SELECTED PASSAGE:
====

As of August 10, 2021, Keperra Holdings has:

 

   

sole power to vote or direct the vote of 0 Common Shares;

   

shared power to vote or direct the vote of 11,047,167 Common Shares;

   

sole power to dispose or direct the disposition of 0 Common Shares, subject to the Lockup Arrangements; and

   

shared power to dispose or direct the disposition of 11,047,167 Common Shares, subject to the Lockup Arrangements.

As of August 10, 2021, Artemis Nominees has:

 

   

sole power to vote or direct the vote of 0 Common Shares;

   

shared power to vote or direct the vote of 11,047,167 Common Shares;

   

sole power to dispose or direct the disposition of 0 Common Shares, subject to the Lockup Arrangements; and

   

shared power to dispose or direct the disposition of 11,047,167 Common Shares, subject to the Lockup Arrangements.

(c) Except as otherwise described in Item 3, Item 4 and Item 6 and elsewhere in this Schedule 13D, no transactions in the Common Shares of the Issuer were effected by the Reporting Persons during the past 60 days.

(d) Except as set forth herein, to the knowledge of the Reporting Persons, no other person has the right to receive or the power to direct the receipt of dividends from, or the proceeds from the sale of, any Common Shares of the Issuer beneficially owned by the Reporting Persons.

====

RECORDED DATA:
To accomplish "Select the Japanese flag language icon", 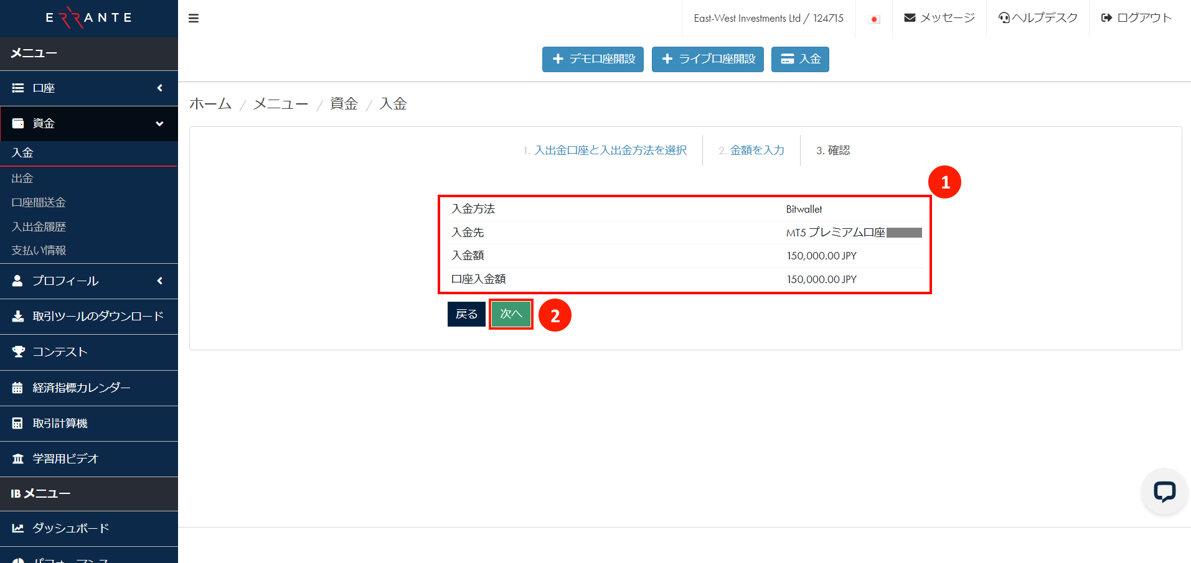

====

EXERCISE:
Edit the Schedule 13D excerpt starting at "(d) Except as set" and ending at "the Reporting Persons.", replacing "dividends" with "distributions". The lines play no part in the work here.

RESPONSE:
(d) Except as set forth herein, to the knowledge of the Reporting Persons, no other person has the right to receive or the power to direct the receipt of distributions from, or the proceeds from the sale of, any Common Shares of the Issuer beneficially owned by the Reporting Persons.